● **WORK TO BE COMPLETED**
Count the lines in the data below that contain the string "showing". Reply with the number alone.

==== DATA FOR PROCESSING ====

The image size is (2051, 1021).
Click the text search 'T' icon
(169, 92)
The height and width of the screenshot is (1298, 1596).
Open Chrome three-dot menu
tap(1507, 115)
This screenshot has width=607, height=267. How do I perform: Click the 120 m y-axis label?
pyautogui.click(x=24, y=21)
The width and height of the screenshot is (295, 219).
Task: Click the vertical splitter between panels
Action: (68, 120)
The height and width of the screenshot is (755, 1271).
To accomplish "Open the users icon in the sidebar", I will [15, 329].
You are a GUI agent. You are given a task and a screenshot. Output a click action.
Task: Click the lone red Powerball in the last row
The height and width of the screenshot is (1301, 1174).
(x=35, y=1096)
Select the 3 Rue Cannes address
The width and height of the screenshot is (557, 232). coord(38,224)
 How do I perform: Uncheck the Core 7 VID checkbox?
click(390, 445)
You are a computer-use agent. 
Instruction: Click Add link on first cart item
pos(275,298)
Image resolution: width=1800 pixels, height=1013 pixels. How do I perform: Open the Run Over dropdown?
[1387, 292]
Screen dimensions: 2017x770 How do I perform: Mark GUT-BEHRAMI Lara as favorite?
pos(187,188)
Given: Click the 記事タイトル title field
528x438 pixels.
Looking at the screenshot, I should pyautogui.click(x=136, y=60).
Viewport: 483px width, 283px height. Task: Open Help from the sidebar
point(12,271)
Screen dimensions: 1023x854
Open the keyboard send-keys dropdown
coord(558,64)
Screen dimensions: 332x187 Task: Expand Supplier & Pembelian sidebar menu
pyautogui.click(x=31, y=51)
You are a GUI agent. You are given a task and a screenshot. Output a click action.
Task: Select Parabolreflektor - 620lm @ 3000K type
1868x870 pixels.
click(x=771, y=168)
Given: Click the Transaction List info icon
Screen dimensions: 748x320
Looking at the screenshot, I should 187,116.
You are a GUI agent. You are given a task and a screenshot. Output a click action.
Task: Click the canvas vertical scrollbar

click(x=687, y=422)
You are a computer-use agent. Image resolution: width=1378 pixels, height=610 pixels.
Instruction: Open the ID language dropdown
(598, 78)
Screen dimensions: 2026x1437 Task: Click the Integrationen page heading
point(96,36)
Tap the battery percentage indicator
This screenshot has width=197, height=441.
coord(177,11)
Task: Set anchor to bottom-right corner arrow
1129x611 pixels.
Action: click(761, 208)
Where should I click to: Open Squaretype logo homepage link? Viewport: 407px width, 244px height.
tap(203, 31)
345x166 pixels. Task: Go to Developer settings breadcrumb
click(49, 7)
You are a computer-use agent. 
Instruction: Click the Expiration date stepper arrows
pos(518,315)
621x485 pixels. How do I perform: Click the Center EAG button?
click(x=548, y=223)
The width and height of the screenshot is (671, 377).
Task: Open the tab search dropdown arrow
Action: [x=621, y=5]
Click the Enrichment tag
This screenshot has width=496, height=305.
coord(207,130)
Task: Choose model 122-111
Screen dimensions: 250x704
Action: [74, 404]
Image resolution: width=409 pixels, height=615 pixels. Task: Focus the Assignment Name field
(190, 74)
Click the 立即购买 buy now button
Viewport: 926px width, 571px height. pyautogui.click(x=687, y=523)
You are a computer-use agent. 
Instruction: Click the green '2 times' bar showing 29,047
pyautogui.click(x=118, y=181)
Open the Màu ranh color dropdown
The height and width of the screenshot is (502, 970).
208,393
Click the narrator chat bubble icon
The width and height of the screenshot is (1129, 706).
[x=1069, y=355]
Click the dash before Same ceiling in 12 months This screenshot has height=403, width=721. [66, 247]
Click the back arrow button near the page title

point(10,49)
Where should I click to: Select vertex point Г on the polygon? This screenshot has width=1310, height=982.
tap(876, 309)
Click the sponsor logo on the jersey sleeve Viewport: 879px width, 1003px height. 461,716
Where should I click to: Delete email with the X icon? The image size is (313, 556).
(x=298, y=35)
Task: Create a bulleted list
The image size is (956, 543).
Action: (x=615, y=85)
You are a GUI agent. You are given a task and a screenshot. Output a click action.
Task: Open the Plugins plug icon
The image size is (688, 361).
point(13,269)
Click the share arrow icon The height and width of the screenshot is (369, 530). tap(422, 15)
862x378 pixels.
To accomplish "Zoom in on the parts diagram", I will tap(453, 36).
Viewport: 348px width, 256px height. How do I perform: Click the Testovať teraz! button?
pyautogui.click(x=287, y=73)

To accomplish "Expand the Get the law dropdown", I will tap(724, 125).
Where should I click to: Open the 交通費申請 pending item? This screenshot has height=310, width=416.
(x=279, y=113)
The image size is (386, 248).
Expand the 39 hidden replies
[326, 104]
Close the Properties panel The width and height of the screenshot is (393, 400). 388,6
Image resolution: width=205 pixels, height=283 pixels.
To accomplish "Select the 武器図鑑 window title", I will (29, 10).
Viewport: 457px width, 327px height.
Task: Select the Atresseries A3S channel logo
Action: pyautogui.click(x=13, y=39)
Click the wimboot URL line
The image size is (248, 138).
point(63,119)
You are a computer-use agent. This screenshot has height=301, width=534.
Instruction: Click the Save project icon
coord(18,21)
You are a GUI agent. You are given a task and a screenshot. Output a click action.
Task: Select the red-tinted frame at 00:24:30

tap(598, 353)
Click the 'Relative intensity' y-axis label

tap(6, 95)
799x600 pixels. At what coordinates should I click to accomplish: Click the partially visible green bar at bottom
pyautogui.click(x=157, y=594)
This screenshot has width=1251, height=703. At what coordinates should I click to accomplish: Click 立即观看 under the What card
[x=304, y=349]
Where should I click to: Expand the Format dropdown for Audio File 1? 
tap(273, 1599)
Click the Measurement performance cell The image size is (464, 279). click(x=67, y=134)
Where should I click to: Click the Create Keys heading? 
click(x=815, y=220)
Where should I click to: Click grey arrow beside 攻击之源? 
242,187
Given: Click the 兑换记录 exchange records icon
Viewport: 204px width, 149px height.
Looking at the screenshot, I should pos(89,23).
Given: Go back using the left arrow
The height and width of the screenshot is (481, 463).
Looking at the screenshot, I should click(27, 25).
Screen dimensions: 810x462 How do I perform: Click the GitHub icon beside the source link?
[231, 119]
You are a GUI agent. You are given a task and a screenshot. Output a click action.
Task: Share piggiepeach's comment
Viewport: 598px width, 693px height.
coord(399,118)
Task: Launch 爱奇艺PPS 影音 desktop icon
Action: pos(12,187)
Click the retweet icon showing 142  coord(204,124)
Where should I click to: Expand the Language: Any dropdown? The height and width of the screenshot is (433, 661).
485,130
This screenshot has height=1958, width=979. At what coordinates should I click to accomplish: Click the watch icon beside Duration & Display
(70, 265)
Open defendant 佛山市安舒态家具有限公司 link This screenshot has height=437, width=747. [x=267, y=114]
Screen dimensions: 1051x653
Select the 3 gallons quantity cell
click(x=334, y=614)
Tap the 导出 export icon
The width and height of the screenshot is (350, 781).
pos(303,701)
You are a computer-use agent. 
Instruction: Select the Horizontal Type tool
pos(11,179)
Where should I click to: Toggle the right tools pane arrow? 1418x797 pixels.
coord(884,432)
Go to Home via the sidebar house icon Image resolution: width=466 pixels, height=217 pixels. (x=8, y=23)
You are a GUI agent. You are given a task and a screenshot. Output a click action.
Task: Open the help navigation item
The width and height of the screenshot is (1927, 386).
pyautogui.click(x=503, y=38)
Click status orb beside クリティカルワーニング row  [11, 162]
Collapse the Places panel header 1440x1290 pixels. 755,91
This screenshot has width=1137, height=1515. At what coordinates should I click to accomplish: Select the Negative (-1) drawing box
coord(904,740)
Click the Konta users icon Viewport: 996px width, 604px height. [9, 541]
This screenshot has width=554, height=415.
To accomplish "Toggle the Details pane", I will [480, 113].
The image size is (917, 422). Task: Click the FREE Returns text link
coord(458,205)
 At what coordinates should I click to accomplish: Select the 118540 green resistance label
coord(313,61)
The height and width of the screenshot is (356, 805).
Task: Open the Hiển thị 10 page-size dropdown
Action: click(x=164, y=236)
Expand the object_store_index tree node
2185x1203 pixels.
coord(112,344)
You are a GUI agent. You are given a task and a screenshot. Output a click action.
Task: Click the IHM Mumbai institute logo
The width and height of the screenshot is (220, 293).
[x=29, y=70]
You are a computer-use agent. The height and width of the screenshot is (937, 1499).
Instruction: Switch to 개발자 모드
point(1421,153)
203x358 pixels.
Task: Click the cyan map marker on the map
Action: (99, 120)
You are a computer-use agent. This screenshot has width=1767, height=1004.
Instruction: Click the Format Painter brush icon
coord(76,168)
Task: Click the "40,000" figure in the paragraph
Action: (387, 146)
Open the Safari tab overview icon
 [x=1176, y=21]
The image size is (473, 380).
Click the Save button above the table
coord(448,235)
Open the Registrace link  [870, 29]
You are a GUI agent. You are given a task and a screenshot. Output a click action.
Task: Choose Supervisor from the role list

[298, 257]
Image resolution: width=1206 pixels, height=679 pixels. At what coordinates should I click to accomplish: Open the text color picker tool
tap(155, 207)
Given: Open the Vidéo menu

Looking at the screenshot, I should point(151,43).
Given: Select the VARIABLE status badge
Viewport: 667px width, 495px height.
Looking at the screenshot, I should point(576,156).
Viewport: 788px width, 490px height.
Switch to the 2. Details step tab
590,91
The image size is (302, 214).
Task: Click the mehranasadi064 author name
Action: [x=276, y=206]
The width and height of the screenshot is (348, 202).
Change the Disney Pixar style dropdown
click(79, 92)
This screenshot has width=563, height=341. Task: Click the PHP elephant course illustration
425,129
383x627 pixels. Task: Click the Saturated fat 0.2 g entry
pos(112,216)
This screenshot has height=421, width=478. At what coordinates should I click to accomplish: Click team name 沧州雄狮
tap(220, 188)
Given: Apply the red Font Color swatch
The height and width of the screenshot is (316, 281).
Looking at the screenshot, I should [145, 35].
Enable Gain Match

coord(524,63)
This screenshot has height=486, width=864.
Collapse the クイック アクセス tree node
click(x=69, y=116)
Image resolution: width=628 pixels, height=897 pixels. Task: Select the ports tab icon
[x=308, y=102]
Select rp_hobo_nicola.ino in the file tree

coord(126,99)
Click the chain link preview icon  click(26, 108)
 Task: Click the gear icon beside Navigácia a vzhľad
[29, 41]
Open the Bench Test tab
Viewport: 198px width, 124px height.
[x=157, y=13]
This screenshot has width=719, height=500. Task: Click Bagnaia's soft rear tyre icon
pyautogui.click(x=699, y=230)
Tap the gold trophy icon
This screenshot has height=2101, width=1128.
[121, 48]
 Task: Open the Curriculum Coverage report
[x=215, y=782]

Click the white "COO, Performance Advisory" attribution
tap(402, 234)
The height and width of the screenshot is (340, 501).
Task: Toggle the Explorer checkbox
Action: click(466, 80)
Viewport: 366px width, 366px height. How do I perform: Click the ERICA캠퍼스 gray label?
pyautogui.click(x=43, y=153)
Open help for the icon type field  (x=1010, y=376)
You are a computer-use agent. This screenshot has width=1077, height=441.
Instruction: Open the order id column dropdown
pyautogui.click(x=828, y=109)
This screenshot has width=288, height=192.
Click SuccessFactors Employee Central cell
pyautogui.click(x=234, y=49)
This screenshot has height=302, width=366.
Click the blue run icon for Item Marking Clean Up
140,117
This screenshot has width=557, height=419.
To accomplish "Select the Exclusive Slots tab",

====

● **IN RESPONSE**
2